#### Prompt:
Reproduce the entries from their first line up to and including the line with "Click the admin". Leave out everything after it.

#### Source data:

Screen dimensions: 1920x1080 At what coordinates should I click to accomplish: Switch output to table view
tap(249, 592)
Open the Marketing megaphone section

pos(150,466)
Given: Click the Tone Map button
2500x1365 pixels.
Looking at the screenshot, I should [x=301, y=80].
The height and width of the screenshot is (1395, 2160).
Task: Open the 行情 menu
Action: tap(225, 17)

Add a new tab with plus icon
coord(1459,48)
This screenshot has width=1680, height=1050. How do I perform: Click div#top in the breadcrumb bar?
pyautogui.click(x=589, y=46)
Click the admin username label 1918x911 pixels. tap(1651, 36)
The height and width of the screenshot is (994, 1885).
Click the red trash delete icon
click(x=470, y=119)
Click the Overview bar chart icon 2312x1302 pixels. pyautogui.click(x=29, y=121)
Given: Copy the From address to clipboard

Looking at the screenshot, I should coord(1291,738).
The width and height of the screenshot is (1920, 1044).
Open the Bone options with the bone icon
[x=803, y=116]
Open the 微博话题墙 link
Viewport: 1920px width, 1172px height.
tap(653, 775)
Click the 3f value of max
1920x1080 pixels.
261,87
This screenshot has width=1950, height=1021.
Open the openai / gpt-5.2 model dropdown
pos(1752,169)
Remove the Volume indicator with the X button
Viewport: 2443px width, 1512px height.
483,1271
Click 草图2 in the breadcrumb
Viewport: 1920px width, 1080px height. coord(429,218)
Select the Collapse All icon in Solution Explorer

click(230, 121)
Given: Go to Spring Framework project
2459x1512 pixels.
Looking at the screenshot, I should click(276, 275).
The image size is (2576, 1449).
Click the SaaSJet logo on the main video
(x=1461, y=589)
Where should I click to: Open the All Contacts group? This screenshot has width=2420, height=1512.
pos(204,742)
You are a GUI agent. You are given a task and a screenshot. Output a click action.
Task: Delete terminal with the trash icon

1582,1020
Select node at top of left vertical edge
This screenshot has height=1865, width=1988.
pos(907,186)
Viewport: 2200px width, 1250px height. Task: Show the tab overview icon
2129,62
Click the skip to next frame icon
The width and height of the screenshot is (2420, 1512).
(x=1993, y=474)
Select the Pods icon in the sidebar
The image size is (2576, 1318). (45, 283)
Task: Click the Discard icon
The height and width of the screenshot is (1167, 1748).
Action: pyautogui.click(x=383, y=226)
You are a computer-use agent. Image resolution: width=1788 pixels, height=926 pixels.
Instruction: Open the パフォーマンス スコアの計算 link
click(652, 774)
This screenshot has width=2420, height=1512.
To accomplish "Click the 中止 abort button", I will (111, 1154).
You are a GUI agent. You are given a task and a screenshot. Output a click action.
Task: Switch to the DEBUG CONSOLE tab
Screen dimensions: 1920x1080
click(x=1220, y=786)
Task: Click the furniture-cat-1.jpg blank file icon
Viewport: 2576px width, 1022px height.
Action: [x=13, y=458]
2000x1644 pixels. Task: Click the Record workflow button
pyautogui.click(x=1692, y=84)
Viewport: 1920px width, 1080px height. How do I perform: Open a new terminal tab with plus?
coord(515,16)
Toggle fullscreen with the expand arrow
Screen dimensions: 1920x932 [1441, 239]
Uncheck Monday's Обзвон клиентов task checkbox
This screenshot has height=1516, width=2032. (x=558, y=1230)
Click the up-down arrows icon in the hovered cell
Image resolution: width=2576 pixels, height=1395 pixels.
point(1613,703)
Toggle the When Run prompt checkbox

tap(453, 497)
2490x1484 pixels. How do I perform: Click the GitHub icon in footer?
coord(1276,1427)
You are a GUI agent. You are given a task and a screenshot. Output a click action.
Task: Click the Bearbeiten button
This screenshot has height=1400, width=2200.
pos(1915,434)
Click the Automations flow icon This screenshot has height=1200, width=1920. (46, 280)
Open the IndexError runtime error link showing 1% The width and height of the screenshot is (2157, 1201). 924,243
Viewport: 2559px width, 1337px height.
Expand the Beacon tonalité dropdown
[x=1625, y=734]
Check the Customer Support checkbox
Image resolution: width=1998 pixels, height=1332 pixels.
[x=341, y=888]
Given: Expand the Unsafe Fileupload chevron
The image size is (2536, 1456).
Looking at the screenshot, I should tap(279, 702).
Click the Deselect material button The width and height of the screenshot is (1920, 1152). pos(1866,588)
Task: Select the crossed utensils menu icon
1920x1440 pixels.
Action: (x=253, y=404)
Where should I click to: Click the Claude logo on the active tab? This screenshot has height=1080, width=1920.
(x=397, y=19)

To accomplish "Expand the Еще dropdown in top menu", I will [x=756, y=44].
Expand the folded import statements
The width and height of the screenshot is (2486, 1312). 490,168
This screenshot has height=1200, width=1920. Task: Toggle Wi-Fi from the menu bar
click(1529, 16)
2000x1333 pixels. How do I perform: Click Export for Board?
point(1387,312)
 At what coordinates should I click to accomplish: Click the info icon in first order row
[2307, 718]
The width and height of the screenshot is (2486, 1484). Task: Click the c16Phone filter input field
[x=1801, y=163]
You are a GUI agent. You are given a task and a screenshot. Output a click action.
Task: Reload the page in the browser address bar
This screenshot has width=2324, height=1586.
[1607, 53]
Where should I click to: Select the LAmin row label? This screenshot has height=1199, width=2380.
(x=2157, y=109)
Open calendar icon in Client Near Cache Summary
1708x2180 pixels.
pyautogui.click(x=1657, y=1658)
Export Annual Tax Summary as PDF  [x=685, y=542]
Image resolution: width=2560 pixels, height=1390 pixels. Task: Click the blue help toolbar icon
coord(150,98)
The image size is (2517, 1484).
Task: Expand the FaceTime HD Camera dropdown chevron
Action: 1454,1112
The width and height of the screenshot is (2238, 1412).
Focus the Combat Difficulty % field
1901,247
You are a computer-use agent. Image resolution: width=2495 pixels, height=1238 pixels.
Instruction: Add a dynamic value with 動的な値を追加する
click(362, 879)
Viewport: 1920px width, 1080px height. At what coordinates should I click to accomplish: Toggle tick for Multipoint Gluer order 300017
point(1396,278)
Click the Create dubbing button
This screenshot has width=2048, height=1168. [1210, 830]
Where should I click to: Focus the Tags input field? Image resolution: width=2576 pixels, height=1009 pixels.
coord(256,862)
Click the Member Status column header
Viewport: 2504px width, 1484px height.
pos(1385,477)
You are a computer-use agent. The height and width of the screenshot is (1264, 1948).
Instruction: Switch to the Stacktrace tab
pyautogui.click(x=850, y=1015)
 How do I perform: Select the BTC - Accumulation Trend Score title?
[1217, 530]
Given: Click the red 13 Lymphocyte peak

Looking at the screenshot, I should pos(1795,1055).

#### Solution to this problem:
Screen dimensions: 1920x1080 At what coordinates should I click to accomplish: Switch output to table view
tap(249, 592)
Open the Marketing megaphone section

pos(150,466)
Given: Click the Tone Map button
2500x1365 pixels.
Looking at the screenshot, I should [x=301, y=80].
The height and width of the screenshot is (1395, 2160).
Task: Open the 行情 menu
Action: tap(225, 17)

Add a new tab with plus icon
coord(1459,48)
This screenshot has width=1680, height=1050. How do I perform: Click div#top in the breadcrumb bar?
pyautogui.click(x=589, y=46)
Click the admin username label 1918x911 pixels. tap(1651, 36)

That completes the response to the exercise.